Allarme sui ghiacciai: il distacco e le indicazioni della Provincia
Un grosso crollo di ghiaccio si è verificato il 27 luglio sulla Vedretta di Solda, il secondo ghiacciaio più esteso dell'Alto Adige con una superficie di circa 4,5 chilometri quadrati. L'evento è stato seguito, il giorno successivo, da ulteriori distacchi di masse ghiacciate e detriti, segnando un quadro di accelerazione dei fenomeni di disgregazione glaciale nella zona.
Le autorità provinciali hanno richiamato l'attenzione sul ruolo cruciale di tre strumenti: conoscenza, comunicazione e formazione. L'Ufficio Idrologia e dighe dell'Agenzia per la Protezione civile, tramite il suo direttore Roberto Dinale, ha spiegato come il crollo abbia interessato la sezione di seracchi che collegava il flusso glaciale dal Passo di Solda al corpo principale del ghiacciaio.
"I ghiacciai stanno arretrando a tutte le quote [...] gli eventi di questo tipo fanno parte dell'attuale dinamica di disgregazione dei ghiacciai"
Dinale ha inoltre sottolineato che le ondate di calore contribuiscono ad accelerare e aggravare questi fenomeni. L'episodio di Solda non è unico: negli ultimi decenni si sono registrati distacchi analoghi su altri ghiacciai dell'arco alpino altoatesino, come la calotta della Cima di Malavalle e il Gepatschferner.
Conseguenze per chi frequenta la montagna e azioni richieste
Secondo gli esperti provinciali, il crescente rischio in quota rende più imprevedibili fenomeni come caduta di massi e distacchi di seracchi. Le autorità monitorano in particolare l'eventuale pericolo per le aree antropizzate, mentre agli utenti degli spazi aperti viene chiesto cautela e responsabilità individuale.
- Monitoraggio continuo delle aree glaciali e delle pareti rocciose interessate.
- Comunicazione tempestiva dei rischi ai visitatori e agli operatori di montagna.
- Formazione mirata per guide, soccorso alpino e personale locale sulle nuove dinamiche di pericolo.
L'accelerazione dello scioglimento e la frammentazione dei ghiacciai hanno ricadute pratiche per escursionisti, operatori turistici e residenti in valle: percorsi un tempo ritenuti stabili possono diventare pericolosi, vie di accesso e bivacchi possono subire modifiche e aumenta il carico di lavoro per i servizi di sorveglianza e soccorso.

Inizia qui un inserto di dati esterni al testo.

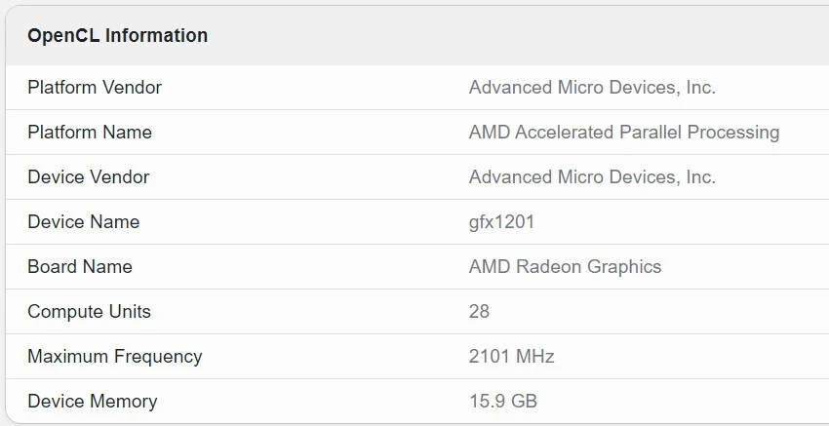Click the Platform Vendor label
The height and width of the screenshot is (426, 829).
[95, 88]
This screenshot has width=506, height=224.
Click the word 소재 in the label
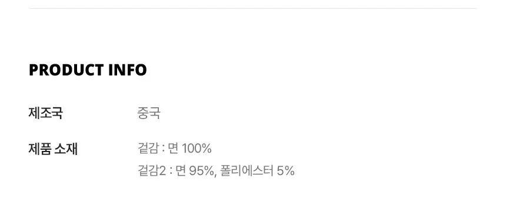pyautogui.click(x=66, y=149)
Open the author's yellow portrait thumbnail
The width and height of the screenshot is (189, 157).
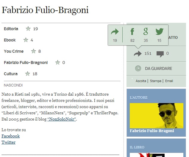tap(157, 116)
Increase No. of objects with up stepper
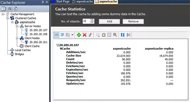 coord(92,20)
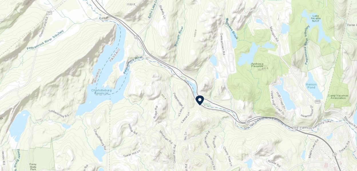Click the Route 23 shield beside Maple Lake Rd
The height and width of the screenshot is (171, 357).
[x=334, y=154]
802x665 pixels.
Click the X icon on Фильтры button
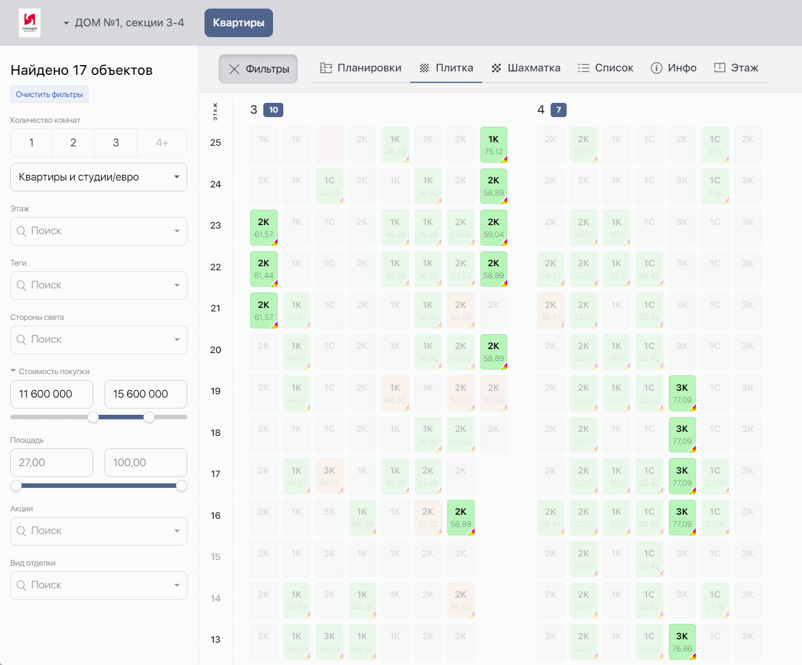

Il quadro a livello provinciale
La Provincia autonoma segnala che, pur monitorando la situazione, la priorità rimane la tutela delle aree abitate e delle infrastrutture. Negli spazi alpinistici e escursionistici la raccomandazione è utilizzare informazioni aggiornate su condizioni e percorsi e rispettare le segnalazioni di divieto o restrizione di accesso dove ordinate dalle autorità competenti.
| Elemento | Dato |
|---|---|
| Data del crollo | 27 luglio |
| Ghiacciaio | Vedretta di Solda |
| Superficie | circa 4,5 km² |
Per i frequentatori della montagna la raccomandazione è restare aggiornati attraverso i canali ufficiali della Provincia e dei servizi di protezione civile, informarsi sulle condizioni climatiche e adottare comportamenti prudenti. La dinamica osservata a Solda conferma che i cambiamenti climatici stanno modificando in modo significativo il paesaggio montano e i rischi associati: un elemento che richiede misure sia preventive sia di adattamento locale.